Aunt Linda – FTD Age of Onset – mid 40s
After losing my mother to ovarian cancer at an early age, my Aunt Linda promptly stepped into a maternal role. She always had a fun loving, spunky, outgoing personality. While she was known for her quirky demeanor, our family noticed an undeniable reduction in social skills overtime. Dementia isn’t a disease you think of affecting a youthful, healthy woman in the prime of her life. After many years of memory loss and cognitive decline, she was diagnosed with FTD. The daily caretaking of a family member with FTD is insurmountable.
My cousins, uncle, extended family, and caretakers showed unwavering strength and even humor while my aunt slipped away to this horrendous disease. After her passing, I learned a few of my close neighbors also had family members affected by FTD. Together we hope to bring awareness and raise funds for research for a cure and caretaker support.
Mom – Alzheimer’s – Age of Onset mid 60s
Grandmother – Alzheimer’s – Age of Onset mid 70s
Dad – Caregiver – passed away due to stress from caring for his wife
We witnessed our grandmother, Meme, succumb to Alzheimer’s in 2018. History repeated itself, with our mom, Jonette. In 2013, we noticed odd behavior from our mom. We would call her on our way home from work. Mom wasn’t making sense, but we wrote it off as she was tired as she was caring for our grandmother or maybe she had indulged in a glass of wine. Eventually, the signs became undeniable and she was diagnosed with Alzheimer’s in 2018. Our parents moved from Dallas to Houston in 2020, so we could help our dad take care of her. Unexpectedly, our dad, Mike, passed away in May 2023. We believe the emotional and physical stress of being mom’s caregiver significantly contributed to our dad’s passing, as statistics show that 1 in 3 caregivers say their health has gotten worse due to their responsibilities and 25% have delayed taking care of their health. In September 2023, our mom passed away from Alzheimer’s.

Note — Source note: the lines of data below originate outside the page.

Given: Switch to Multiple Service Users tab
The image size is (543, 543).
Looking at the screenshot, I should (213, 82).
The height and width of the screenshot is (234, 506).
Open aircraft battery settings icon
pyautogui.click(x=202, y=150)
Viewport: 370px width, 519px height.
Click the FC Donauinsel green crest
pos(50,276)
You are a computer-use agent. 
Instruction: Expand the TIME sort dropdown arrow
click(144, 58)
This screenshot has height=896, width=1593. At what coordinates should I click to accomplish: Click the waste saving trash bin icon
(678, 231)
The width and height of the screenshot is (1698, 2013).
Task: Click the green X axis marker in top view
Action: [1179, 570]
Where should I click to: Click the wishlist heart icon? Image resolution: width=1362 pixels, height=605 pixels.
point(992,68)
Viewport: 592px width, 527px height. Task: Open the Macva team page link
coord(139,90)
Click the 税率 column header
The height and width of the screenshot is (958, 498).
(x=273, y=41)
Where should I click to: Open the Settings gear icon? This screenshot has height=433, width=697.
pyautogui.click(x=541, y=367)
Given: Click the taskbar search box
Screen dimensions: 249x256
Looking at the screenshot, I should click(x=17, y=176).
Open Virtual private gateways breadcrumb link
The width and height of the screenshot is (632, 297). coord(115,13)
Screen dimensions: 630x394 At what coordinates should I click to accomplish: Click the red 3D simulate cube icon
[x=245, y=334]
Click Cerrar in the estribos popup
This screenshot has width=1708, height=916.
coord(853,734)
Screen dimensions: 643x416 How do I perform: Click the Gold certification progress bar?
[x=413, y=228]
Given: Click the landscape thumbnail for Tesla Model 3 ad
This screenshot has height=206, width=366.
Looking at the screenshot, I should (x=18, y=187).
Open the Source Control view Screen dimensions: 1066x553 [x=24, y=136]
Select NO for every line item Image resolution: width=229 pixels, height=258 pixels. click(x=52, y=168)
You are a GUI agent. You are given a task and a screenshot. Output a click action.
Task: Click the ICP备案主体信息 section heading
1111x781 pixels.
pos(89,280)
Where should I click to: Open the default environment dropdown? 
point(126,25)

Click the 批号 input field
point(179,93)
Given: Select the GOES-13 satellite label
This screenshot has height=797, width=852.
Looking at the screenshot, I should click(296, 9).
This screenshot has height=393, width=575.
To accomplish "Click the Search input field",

Anyone who has loved someone with Alzheimer’s knows that it’s a cruel thief robbing friends and family of their loved one with no cure. Knowing that our mom had the Alzheimer’s gene and that we have a chance of inheriting this horrible disease, we are channeling our energy to raise funds to help find a cure.
Unfortunately, I am no stranger to dementia and all of the complex layers that come with it. My maternal grandparents both passed away from dementia, and my mother stepped up as caregiver to ensure they lived out vulnerable years with the utmost dignity. The toll caregiving takes on a person is extreme, and it is something I am passionate about raising awareness for. My mother was (and still is!) superwoman to me as she cared for her parents with love and respect. She was their advocate as dementia stripped them of their independence.